Allah berfirman: “(berupa) susu yang bersih antara tahi dan darah, yang mudah ditelan bagi orang yang meminumnya.” (an-Nahl: 66)
Lawan ikhlas adalah syirik. Siapa yang tidak ikhlas adalah musyrik, hanya saja syirik itu ada beberapa tingkatan. Ikhlas dan lawannya senantiasa datang kepada hati. Jadi tempatnya adalah hati dan hal itu hanya berkenaan dengan tujuan dan niat.
Disebutkan bahwa hakikat niat itu mengacu kepada respon berbagai hal yang membangkitkan. Bila faktor pembangkitnya hanya satu maka perbuatan itu disebut ikhlash dalam kaitannya dengan apa yang diniatkan.
Siapa yang bershadaqah dengan tujuan riya’ (pamrih kepada manusia) semata-mata maka dia (secara bahasa) disebut sebagai orang yang mukhlish. Siapa yang tujuannya semata-mata untuk mendekatkan diri kepada Allah maka dia juga disebut orang yang mukhlish.

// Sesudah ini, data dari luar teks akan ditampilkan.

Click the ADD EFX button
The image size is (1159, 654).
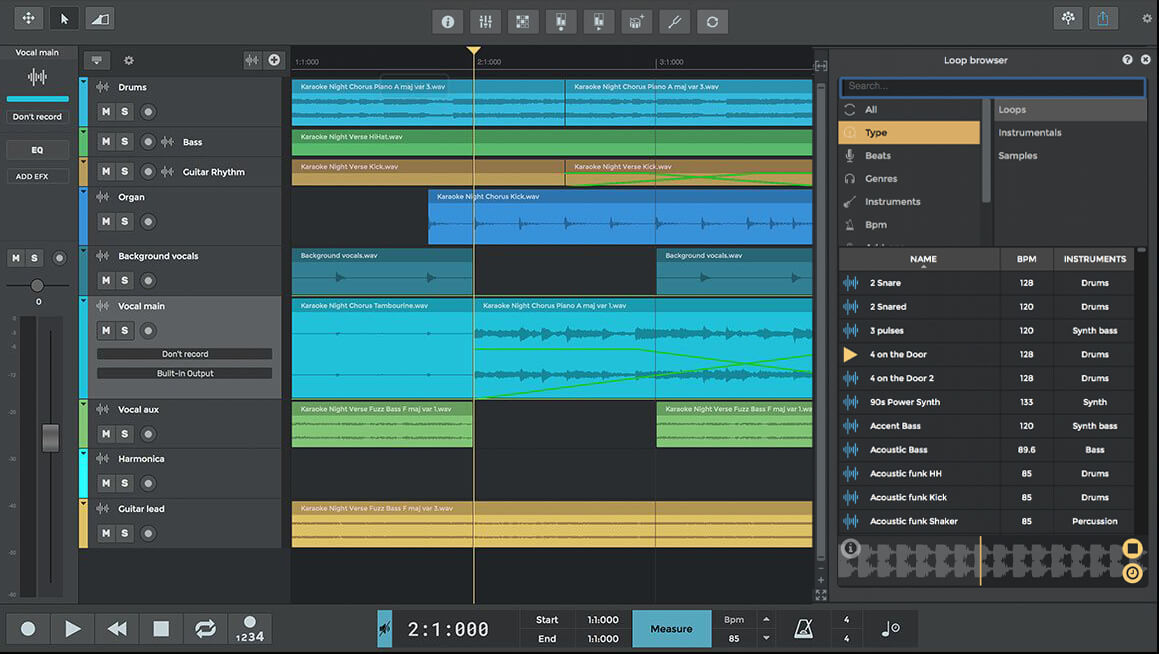(37, 176)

Tetapi sudah menjadi tradisi bahwa istilah ikhlash itu khusus berkenaan dengan tujuan semata-mata mencari taqarrub kepada Allah dan pelakunya disebut mukhlish, sebagaimana istilah ilhad berarti kecenderungan tetapi sudah menjadi tradisi istilah ini ditanami sebagai penyimpangan dari kebenaran. Siapa yang pembangkitnya semata-mata riya’ (pamrih kepada manusia) maka dia terancam kehancuran.
Mari kita belajar untuk ikhlas. Karena amal tanpa ikhlas adalah sia-sia.[]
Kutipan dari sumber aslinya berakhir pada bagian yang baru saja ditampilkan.